- Max Speed
This review was first published in Issue 207 of Top Gear magazine (2010)
Sebastien Loeb has won the past six World Rally Championships, and is on course for number seven. So you’d think his car would have a cast-iron sporting reputation, like hot Lancias, Subarus, Mitsubishis and Audis once did. But do we all lust after a 2.0-litre Xsara or C4? Do we heck. Citroen has completely failed to capitalise on the epic achievements of its Racing division. Seb might as well have been driving a Moulinex.
Well next year the rally car will be a DS3. Now the DS3 doesn’t only excite our optic nerves, it gets our driving synapses tingling too. So the idea of an amped-up version sprinkled in Citroen Racing dust is well worth getting excited about. We’ve had a go in a prototype, before it goes on sale at the turn of the year. We were confined to three laps of a track, so please take these impressions as provisional.
The real thing will look remarkably like the show car: splashes of orange on the body, orange alloys, and genuine carbon-fibre splitter and body extensions. Inside, more real carbon (decoration only) and some huge body-snatcher seats.
It gets the direct-injection 1.6 turbo engine already out there in many Citroens and Peugeots and Minis, but tweaked to something just above 200bhp. The suspension is 15mm lower than standard and stiffened and re-damped, the power steering is re-mapped, the new wheels push the track wider. The front brake discs grow, and get four-piston calipers.
It’s got masses of easy performance – noticeably more at all revs, but especially at the top end. You get a very slight turbo-softness (you can’t call it lag) to the throttle, but it makes a civilised noise and has a well-upholstered torque curve ideal for hauling out of slow corners or overtaking.
The chassis electronics are still being calibrated, so I was told – in exactly the opposite of the normal car-launch protocol – to keep the ESP turned off. Very well. Even without such help, there’s plenty of traction, and a lovely playability to the chassis: you can lift the throttle a little to gently swing the tail around a corner. And you certainly feel the new brakes.
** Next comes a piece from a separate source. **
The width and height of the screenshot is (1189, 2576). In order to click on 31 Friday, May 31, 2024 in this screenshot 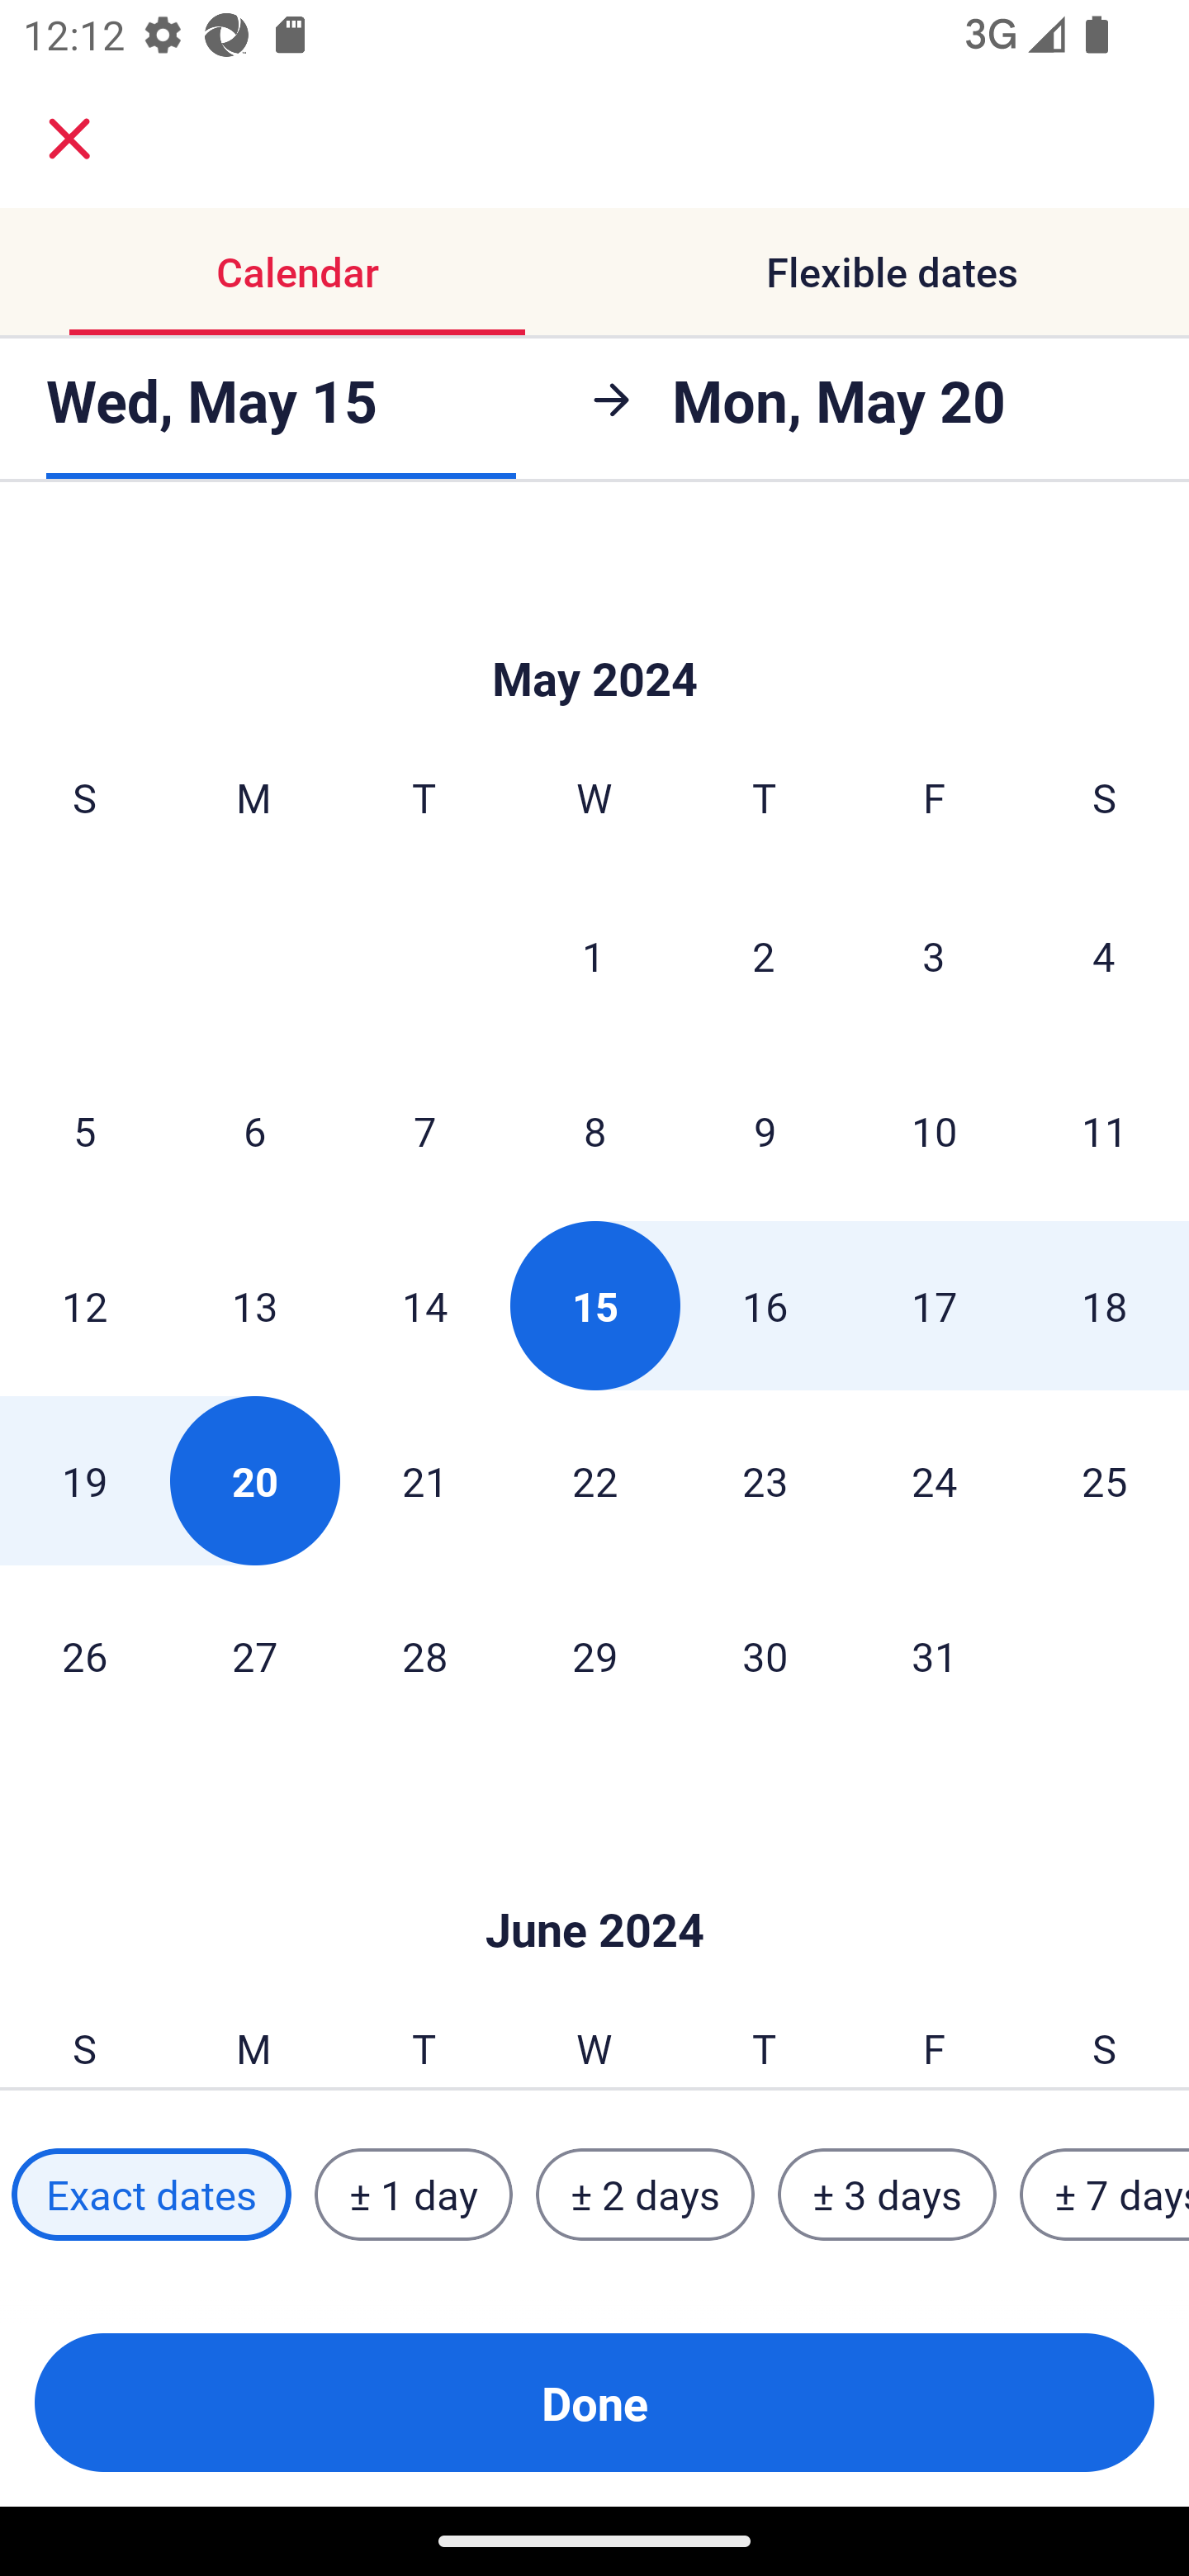, I will do `click(935, 1656)`.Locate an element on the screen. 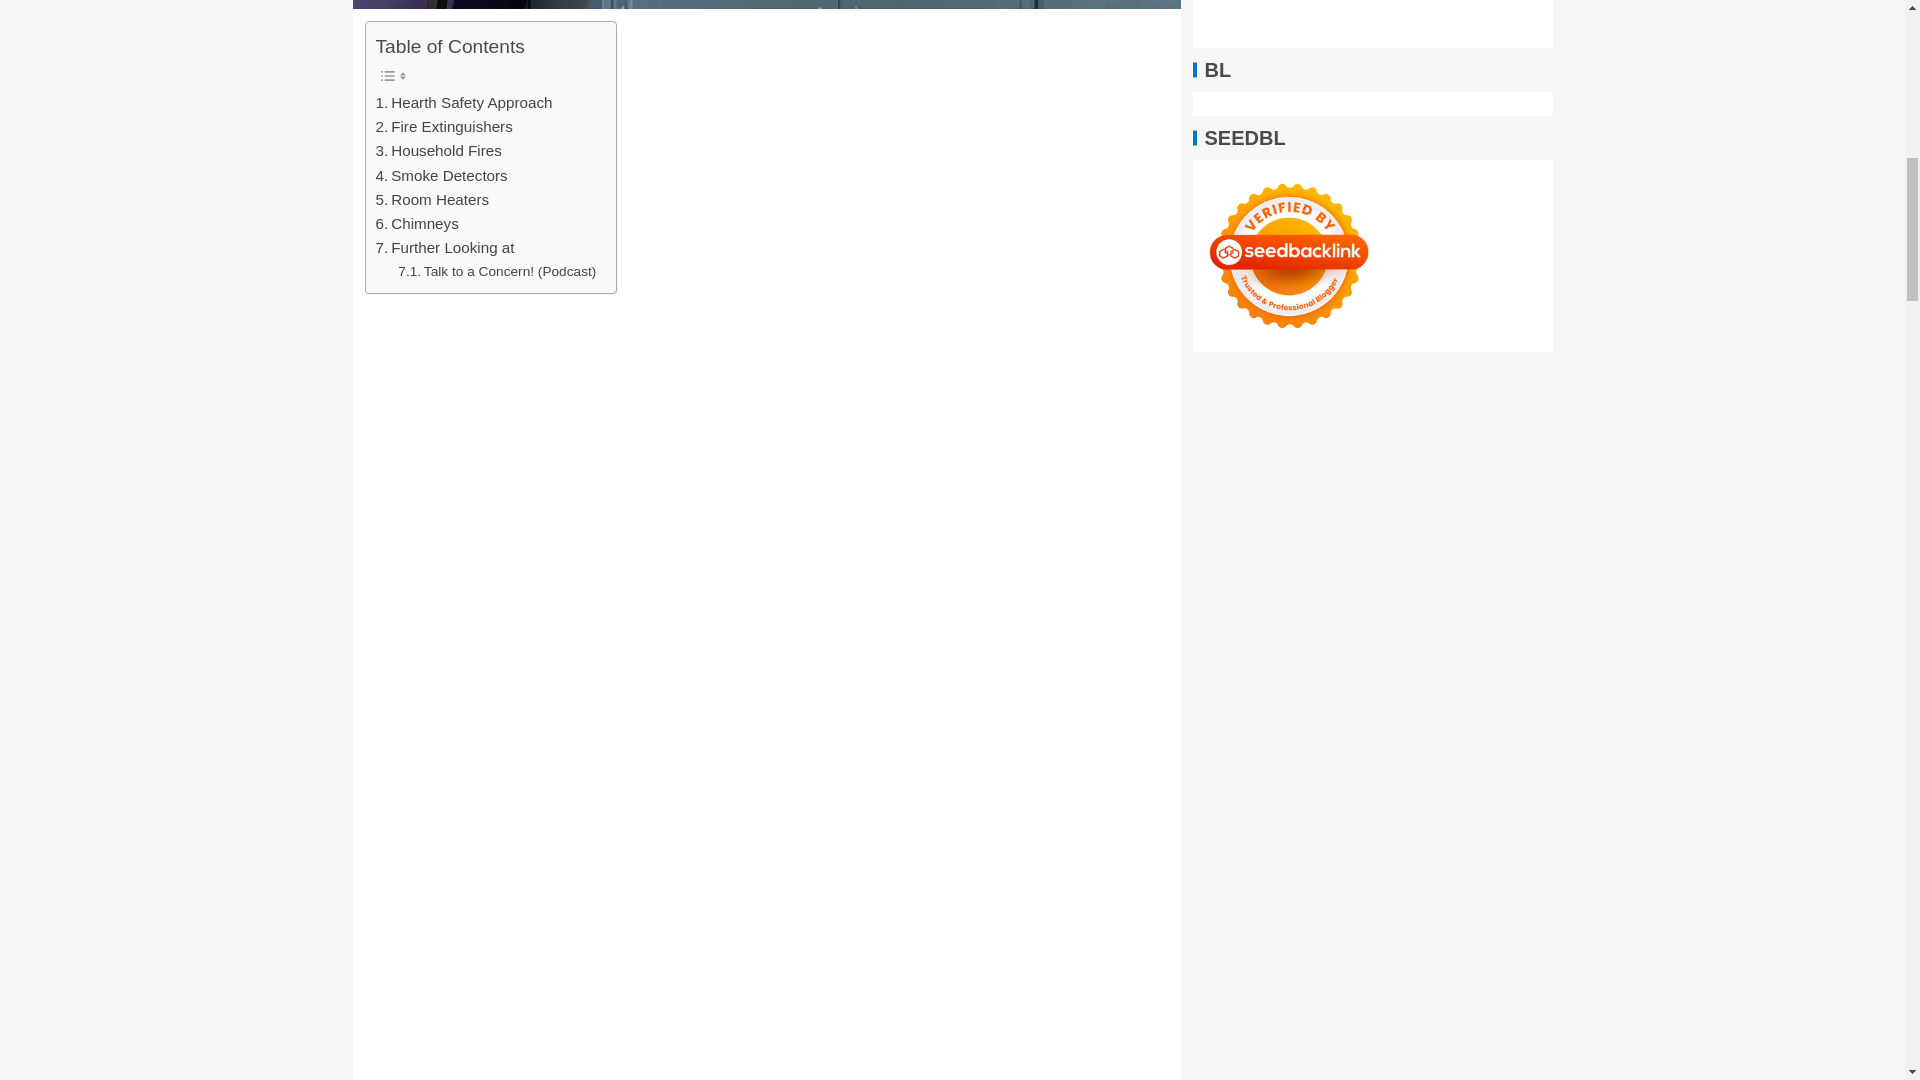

Yet the ride comfort hasn’t been decimated. In fact, the whole car seems a lot more civilised than the carbon splitter, orange dash and Racing name might lead you to expect. It’s no headbanger. It’s like a normal DS3 150 with the performance turned up to 11. That makes it a car I would love to live with day-to-day, but – at least on the limited evidence of this brief toe-in-the-water test – it isn’t such a transcendently precise flat-out hot-hatch as the Clio Cup. And it’s going to be a fair bit dearer. Without Sebastien’s help, it might be a slightly difficult sell.
Verdict: Quick, useable and a great looker. But Citroen might like to sharpen its fangs a little more before production.